Misteri Villa Berdarah

“Seminggu yang lalu kan ada tugas meresensi tokoh sejarah,” kata Jefry mencoba menjelaskan mengapa dia bisa sampai kenal Abraham Lincoln. “Nah, aku mencari-cari referensi di perpus untuk mencari tokoh yang sekiranya bisa aku resensi. Lalu setelah baca-baca sekilas, aku merasa cocok dengan si Lincoln itu. Makanya, aku baca biografinya untuk bikin resensinya. Di biografinya itu pun dikatakan kalau hm...Abraham Lincoln ini sudah mendapat tanda-tanda sebelum dia kemudian ditembak oleh seseorang.”

“Apakah Lincoln juga melihat kucing hitam yang melintas?” tanya Ricky sambil tersenyum. Dia masih meragukan referensi yang keluar dari mulut Jefry itu.

“Bukan itu,” sahut Jefry. “Sebelum Lincoln tewas tertembak, dia pernah diteror dengan tembakan yang sama, tapi meleset. Lincoln tidak peduli. Dia pikir itu tidak akan terulang. Lalu beberapa waktu kemudian ada tembakan serupa yang menyerempet dekat tubuhnya. Lincoln tetap tidak sadar juga. Dia tidak waspada. Dia tidak lebih hati-hati, tidak mencoba pakai baju anti peluru atau semacamnya, dan akibatnya...kalian tahu sendiri.”

“Aaa-akibatnya aa-apa?” tanya Aryo sambil menatap serius pada Jefry. “Aaa-aku ttid-tidak ttahu!”

Kawan-kawannya nyengir.

“Akibatnya dia tewas tertembak, bego!” jawab Jefry sambil tersenyum.

“Jadi korelasinya apa, Jef?” tanya Heru seperti tambah bingung dengan cerita Abraham Lincoln yang tiba-tiba muncul di villa itu. Mengapa harus membawa-bawa Lincoln ke sini?
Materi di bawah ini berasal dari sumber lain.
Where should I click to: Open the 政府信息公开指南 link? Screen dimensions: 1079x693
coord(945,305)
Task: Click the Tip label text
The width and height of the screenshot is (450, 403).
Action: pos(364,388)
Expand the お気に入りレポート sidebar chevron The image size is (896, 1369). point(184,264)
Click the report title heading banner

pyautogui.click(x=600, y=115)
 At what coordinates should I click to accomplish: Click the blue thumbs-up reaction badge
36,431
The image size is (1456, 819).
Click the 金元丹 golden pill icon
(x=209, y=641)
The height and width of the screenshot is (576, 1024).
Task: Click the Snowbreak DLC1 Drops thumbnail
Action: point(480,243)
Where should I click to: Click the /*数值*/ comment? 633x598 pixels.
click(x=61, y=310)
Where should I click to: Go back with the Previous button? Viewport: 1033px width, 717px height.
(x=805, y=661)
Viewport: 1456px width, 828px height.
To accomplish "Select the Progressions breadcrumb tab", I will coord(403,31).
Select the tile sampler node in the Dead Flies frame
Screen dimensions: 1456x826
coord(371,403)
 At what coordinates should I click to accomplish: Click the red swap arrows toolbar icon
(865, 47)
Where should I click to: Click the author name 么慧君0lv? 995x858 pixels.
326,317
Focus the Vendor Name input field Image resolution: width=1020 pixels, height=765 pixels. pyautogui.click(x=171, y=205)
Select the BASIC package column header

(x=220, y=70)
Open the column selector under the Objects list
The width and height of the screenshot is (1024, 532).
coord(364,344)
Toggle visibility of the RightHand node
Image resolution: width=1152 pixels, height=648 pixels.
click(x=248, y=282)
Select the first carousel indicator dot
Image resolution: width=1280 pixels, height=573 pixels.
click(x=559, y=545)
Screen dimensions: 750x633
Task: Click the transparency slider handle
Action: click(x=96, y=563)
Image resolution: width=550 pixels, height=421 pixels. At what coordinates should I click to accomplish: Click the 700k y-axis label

“Kamu bilang apa, Her?” tanya Ricky sambil nyengir lagi. “Kore...apa?”

“Korelasi, sialan!” rutuk Heru. “Kenapa sih kalian sepertinya jadi ilfil kalau mendengar kawannya bisa sedikit cerdas?”

Ricky dan Edi tertawa ngakak-ngakak, sementara tiga cewek di atas sofa pun ikutan senyum-senyum mendengar protes Heru.

“Dan korelasi itu apa, Her?” tanya Jefry dengan tampang idiot. “Semacam penganan risoles?”

Ricky dan Edi semakin ngakak-ngakak sementara Heru jadi memaki-maki dengan tampang jutek.

“Tuh, kan,” kata Ricky sambil berusaha meredakan tawanya. “Jefry saja tidak tahu apa itu korelasi, padahal dia sudah kenal sama Abraham Lincoln!”

“Sudah,” rutuk Heru akhirnya dengan tampang yang makin jutek. “Tidak usah diteruskan! Kalian memang benar-benar tidak akademis!”

“Naah, apa lagi itu...?” sambut Ricky langsung yang masih ingin menggoda Heru.

“Jadi korelasi itu apa, Her?” tanya Jefry sekali lagi dengan tampang idiotnya.

“Hubungan, sialan!” jawab Heru dengan dongkol. “Korelasi itu hubungan!”

“Nah, kenapa juga tidak ngomong dari tadi?” balas Jefry. “Mau ngomong hubungan saja kok sampai ke risoles, eh, korelasi!”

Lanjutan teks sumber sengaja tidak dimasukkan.